The Dallas real estate community lost an industry icon with the death Saturday of Henry S. Miller Jr.

Miller Jr., who was 95, greatly expanded the real estate company his father started in 1914. He joined Henry S. Miller Co. in 1946, became chairman and CEO in 1960, and is known for building the firm's expertise in brokerage, property management, as well as the development of shopping centers and office buildings.

Under Miller Jr.’s leadership, the Henry S. Miller Co. helped launch the careers of many notable real estate professionals who went on to form their own companies, including Roger Staubach, Herb Weitzman and Wayne Swearingen.

Henry S. Miller III said Sunday that his father pioneered the concept of specialization of services in different areas of commercial real estate.

“Before, it was all generalists,” Miller III said. “We were the first real estate company to break it up into divisions,” such as retail, multifamily, industrial, office and investment properties.
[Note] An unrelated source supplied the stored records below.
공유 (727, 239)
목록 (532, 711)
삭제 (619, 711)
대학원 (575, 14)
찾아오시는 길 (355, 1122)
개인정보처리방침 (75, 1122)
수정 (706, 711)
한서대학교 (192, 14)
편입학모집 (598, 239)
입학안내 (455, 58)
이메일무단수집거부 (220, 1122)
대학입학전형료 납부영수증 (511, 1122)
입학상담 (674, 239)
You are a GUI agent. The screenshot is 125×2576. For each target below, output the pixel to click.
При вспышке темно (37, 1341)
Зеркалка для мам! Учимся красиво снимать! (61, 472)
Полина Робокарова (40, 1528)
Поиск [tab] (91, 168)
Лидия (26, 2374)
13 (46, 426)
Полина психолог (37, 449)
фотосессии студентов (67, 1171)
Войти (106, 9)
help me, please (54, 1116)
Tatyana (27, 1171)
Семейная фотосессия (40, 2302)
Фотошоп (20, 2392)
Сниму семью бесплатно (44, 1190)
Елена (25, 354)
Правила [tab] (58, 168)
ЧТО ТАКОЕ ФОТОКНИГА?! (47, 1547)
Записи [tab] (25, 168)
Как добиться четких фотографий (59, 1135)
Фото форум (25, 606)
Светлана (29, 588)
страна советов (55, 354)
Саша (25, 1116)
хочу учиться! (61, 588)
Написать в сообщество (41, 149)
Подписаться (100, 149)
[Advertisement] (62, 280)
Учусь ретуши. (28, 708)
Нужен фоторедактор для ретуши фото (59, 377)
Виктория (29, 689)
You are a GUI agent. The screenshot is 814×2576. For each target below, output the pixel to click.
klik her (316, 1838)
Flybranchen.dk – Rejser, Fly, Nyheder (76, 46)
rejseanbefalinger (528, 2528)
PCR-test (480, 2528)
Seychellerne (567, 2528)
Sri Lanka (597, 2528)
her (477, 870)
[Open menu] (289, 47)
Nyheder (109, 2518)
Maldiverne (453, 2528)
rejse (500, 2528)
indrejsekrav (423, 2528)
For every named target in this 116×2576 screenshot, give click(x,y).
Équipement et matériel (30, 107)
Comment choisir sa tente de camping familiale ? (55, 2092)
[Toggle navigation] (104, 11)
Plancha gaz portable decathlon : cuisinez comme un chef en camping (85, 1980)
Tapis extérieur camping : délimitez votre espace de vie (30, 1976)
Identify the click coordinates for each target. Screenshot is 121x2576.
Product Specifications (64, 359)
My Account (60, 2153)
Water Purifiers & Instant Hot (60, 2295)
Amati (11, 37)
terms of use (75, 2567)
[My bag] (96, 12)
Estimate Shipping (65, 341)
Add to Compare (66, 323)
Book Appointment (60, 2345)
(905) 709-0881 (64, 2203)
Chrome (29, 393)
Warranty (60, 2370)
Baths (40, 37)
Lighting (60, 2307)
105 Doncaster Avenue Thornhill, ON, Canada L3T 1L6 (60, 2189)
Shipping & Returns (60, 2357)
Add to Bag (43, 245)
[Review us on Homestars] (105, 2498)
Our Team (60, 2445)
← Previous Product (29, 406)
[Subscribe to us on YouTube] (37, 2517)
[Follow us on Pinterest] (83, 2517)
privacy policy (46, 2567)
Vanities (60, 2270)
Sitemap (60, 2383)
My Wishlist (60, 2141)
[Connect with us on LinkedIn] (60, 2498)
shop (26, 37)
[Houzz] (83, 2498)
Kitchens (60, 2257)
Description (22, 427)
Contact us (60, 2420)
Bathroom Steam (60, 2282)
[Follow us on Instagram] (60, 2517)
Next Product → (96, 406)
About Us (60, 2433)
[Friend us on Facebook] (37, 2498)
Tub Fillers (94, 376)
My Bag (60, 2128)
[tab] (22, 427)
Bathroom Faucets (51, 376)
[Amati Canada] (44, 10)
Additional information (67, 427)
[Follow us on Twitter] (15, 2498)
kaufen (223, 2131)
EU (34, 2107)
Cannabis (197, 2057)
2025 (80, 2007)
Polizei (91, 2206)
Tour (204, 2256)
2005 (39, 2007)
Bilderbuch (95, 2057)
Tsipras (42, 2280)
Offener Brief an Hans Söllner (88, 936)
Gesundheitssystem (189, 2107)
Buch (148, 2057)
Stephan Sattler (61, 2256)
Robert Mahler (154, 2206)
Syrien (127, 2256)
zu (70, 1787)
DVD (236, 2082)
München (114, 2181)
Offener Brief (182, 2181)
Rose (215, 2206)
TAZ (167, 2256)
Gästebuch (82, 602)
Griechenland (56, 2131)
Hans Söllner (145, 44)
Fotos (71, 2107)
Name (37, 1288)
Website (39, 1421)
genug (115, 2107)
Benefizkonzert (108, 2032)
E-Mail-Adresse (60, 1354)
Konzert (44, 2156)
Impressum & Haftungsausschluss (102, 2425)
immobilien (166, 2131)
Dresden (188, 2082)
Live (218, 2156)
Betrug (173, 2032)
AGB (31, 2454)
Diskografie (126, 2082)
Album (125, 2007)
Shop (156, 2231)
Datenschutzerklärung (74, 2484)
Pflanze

“We contended that that was the best way for people to really become expert in their fields,” Miller III said.

Other Henry S. Miller Co. innovations included establishing pension and profit-sharing trusts for employees and using psychological assessments for prospective employees, as well as formulizing training for new brokers, according to “The Book,” profiles of Dallas real estate pioneers published in 2008 by the North Texas Commercial Association of Realtors.

Miller III said his father’s business success began with his philosophy of treating everybody equally.

“He was so humble,” Miller III said. “He couldn’t have done all the things that he did if he had an ego that got in the way. He never claimed credit for anything, so it was easy for other people to work with him. They didn’t feel like somebody else was competing with them.”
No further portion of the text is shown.